Carte postale de Koh Samui
camaroso
Une pluie diluvienne s’est abattue comme un rideau sur la plage fantôme.
Des touristes dépités sont assis sur les terrasses privatives de leur bungalow. D’autres se rassemblent au bar et boivent les bières locales au délicieux goût caramélisé.
Les heures défilent sous la pluie battante et l’humidité traverse les peaux blanches déjà fragilisées par l’hiver laissé en France, ou ailleurs.
La pluie martèle violemment les tôles ondulées dans un vacarme assourdissant.
C’est ainsi que quelques êtres fatigués, en quête de légèreté, venus là pour changer d’air, se trouvent emprisonnés sous le même ciel agressif, à Koh Samui.
- C’est une queue de cyclone ! Disent les insulaires qui craignent que le flux de touristes se déportent sur l’autre côte au climat plus favorable.
Pendant ce temps, l'eau entoure les bungalows qui forment un village lacustre. Des parapluies aux couleurs vives glissent entre les cocotiers comme autant de fleurs lancées dans un courant.
La bibliothèque de l’hôtel a été dévalisée.
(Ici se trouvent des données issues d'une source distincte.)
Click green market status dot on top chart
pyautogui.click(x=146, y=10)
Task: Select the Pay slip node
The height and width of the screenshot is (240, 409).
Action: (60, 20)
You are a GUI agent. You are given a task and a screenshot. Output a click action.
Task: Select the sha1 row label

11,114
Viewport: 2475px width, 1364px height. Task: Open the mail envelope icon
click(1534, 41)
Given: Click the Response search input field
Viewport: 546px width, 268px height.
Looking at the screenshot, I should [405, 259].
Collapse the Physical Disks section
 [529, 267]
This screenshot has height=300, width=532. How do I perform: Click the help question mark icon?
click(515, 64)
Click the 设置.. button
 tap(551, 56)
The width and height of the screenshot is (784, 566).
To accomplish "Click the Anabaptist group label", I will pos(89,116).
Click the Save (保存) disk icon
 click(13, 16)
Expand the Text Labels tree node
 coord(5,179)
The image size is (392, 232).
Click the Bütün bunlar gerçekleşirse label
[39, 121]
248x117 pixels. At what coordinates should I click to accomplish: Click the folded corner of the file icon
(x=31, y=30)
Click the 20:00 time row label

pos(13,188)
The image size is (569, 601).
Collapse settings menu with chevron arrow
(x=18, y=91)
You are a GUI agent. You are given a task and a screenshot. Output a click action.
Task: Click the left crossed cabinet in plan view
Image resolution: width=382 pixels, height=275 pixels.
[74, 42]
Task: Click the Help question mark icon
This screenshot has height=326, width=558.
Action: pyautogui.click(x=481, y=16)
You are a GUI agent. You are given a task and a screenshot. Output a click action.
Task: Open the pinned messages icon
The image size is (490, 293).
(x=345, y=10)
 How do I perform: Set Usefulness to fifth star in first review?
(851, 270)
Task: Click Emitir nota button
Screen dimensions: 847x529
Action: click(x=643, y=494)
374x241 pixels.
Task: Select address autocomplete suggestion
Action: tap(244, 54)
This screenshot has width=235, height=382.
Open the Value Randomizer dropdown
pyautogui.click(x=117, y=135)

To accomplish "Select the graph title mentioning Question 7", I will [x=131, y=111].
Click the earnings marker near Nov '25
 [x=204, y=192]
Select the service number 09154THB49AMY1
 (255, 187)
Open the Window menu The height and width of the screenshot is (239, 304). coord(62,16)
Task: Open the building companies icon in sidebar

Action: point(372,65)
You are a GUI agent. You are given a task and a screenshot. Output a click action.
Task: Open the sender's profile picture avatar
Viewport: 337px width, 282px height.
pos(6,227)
Un roman policier en particulier circule de mains en mains.
Les autopsies n’ont plus de secret pour chacun des lecteurs français, après la lecture du roman imaginé par un médecin légiste méticuleux. Chacun peut aussi désormais circuler les yeux fermés dans le quartier parisien du Sentier, après avoir suivi les traces d’un tueur très spécial qui découpe ses victimes avec de grands ciseaux de couturier.
Qui sera la prochaine victime du tueur qui arpente la rue de Cléry? L’homme est là, tapi derrière une porte cochère. Il dissimule avec soin les ciseaux sur lesquels tous les policiers de Paris se cassent les dents.
Des passantes pressées au sortir des ateliers se dirigent vers la station de métro Bonne Nouvelle. Le tueur écoute avec fascination les talons qui cliquètent sur les trottoirs avec une certaine arrogance.
L’homme les regarde une à une. L’une des femmes qui défilent devant lui, ne s’engouffrera pas sous terre ce soir là.
Il la suivra, il l’abordera et l’attirera d’une manière ou d’une autre dans un recoin sombre de Paris. Il passera la nuit avec elle.
Après de longs préliminaires dont il a la recette, les ciseaux finiront par glisser avec délicatesse sous le velours de la peau fraiche et tendre de la furtive amante.
A ce stade, je finis par lâcher le livre pour aller boire un verre. Les nuages bas plombent l’horizon et la lune presque pleine ne parvient pas à transpercer la pénombre qui a enveloppé l’ile.
Triste spectacle !
Je me remémore les photos du site de voyage sur lequel j’ai réservé mon billet une semaine plus tôt.
La veille, entre deux averses, j’ai quand même acheté les cartes postales couvertes de soleil que l’on trouve toujours dans ces endroits.
J’ai griffonné quelques mots et je les ai jetés dans la boîte à lettres. Même si les phrases sont un peu mécaniques et que la tradition est désuète, les cartes font toujours plaisir.
- Quelques mots de Koh Samui…
- Total dépaysement dans cette petite île thaïlandaise…
- Le voyage est long mais ça le vaut bien…
- A toi je peux le dire, il ne fait que pleuvoir…
- Bisous… je vous embrasse… Amicalement… Bien affectueusement …
Certains colleront l'image sur la porte du réfrigérateur avec l’aimant de New York ou des Antilles. Les plus sentimentaux la rangeront peut être dans une boîte, tandis que d’autres la jetteront à la poubelle.
- Regarde, une carte postale de Dom…
- Viens vite, Dom nous a écrit…
- Ah Enfin des nouvelles …
- Trop gentille cette Dom, elle nous envoie toujours un signe…
La pluie cesse, j’en profite pour quitter le bar, et je retourne pister le tueur en série. Il est toujours là, tapi dans un recoin de la rue de Cléry.